Le loup d’Agubbio – Luc Olivier Merson

La légende raconte qu’au XIIe siècle, le petit village italien d’Agubbio vécut dans la terreur d’un loup qui dévorait les bêtes et les hommes si bien que les habitants n’osaient plus sortir de chez eux. Saint François d’Assise, qui parlait aux animaux, conclut un pacte avec la bête : désormais, l’animal ne manquerait plus de nourriture car les villageois lui donnerait à manger et lui n’attaquerait plus jamais. En signe d’accord, le loup posa sa patte dans la main du saint. Il vécut ainsi deux ans en bonne intelligence avec les hommes puis mourut de vieillesse, laissant les villageois dans un profond désarroi.

C’est cette légende que le tableau de Merson met en scène. Dans un village enneigé, un loup, dont la fine auréole au-dessus de la tête rappelle son lien avec le saint, tend délicatement sa gueule vers un morceau de viande que lui offre un boucher. 

La confiance et l’amour semblent régner entre les hommes et l’animal : derrière le boucher, un bébé se penche vers le loup, tandis qu’une petite fille le caresse dans un sourire, sous le regard approbateur de sa mère. Même le chat, dans les jambes du boucher, voudrait partager son repas. Le loup est d’ailleurs mieux nourri que les autres animaux. Regardez le chien couché au premier plan à gauche : il se contente d’un os à ronger. 

A droite, derrière la fontaine gelée, un homme habillé de vert, monté sur un cheval blanc qu’il écarte d’un mouvement de rênes, regarde la scène avec circonspection. Il n’est sans doute pas du village, ignore tout du loup et, muni d’un long bâton, il pourrait le chasser s’il était plus courageux. Une religieuse l’arrête d’un geste de la main, le rassurant sur l’animal, tandis que deux enfants rient de son effroi. 
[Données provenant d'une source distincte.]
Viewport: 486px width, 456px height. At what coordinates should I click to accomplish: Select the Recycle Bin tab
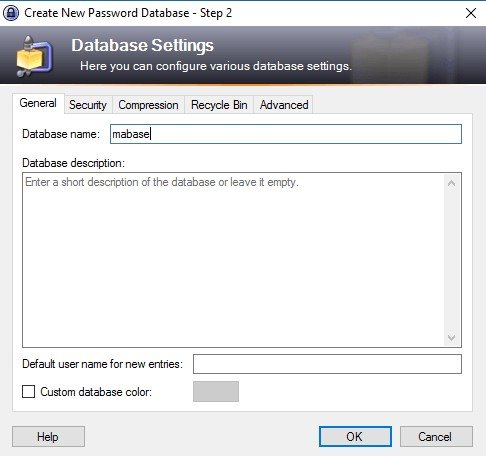pos(219,105)
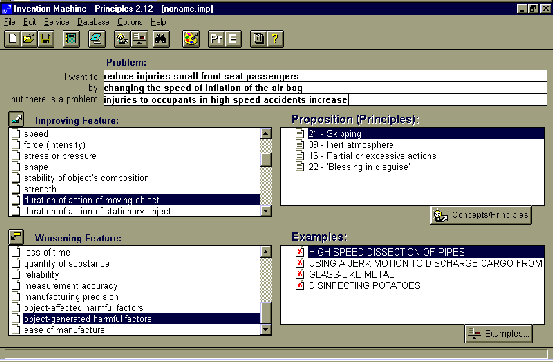The height and width of the screenshot is (362, 553).
Task: Click the E examples toolbar button
Action: [233, 39]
Avez-vous remarqué les pigeons nombreux, au sol et en l’air, autour de la fontaine ? Ils rappellent le lien privilégié des animaux et de Saint-François d’Assise, lui qui prêchait ainsi aux oiseaux :

« Mes frères les oiseaux, vous avez bien sujet de louer votre créateur et de l’aimer toujours ; Il vous a donné des plumes pour vous vêtir, des ailes pour voler et tout ce dont vous avez besoin pour vivre. 

De toutes les créatures de Dieu, c’est vous qui avez meilleure grâce ; il vous a dévolu pour champ l’espace et sa simplicité ; Vous n’avez ni à semer, ni à moissonner ; il vous donne le vivre et le couvert sans que vous ayez à vous en inquiéter. »

Où voir l’oeuvre : Palais des Beaux-Arts de Lille.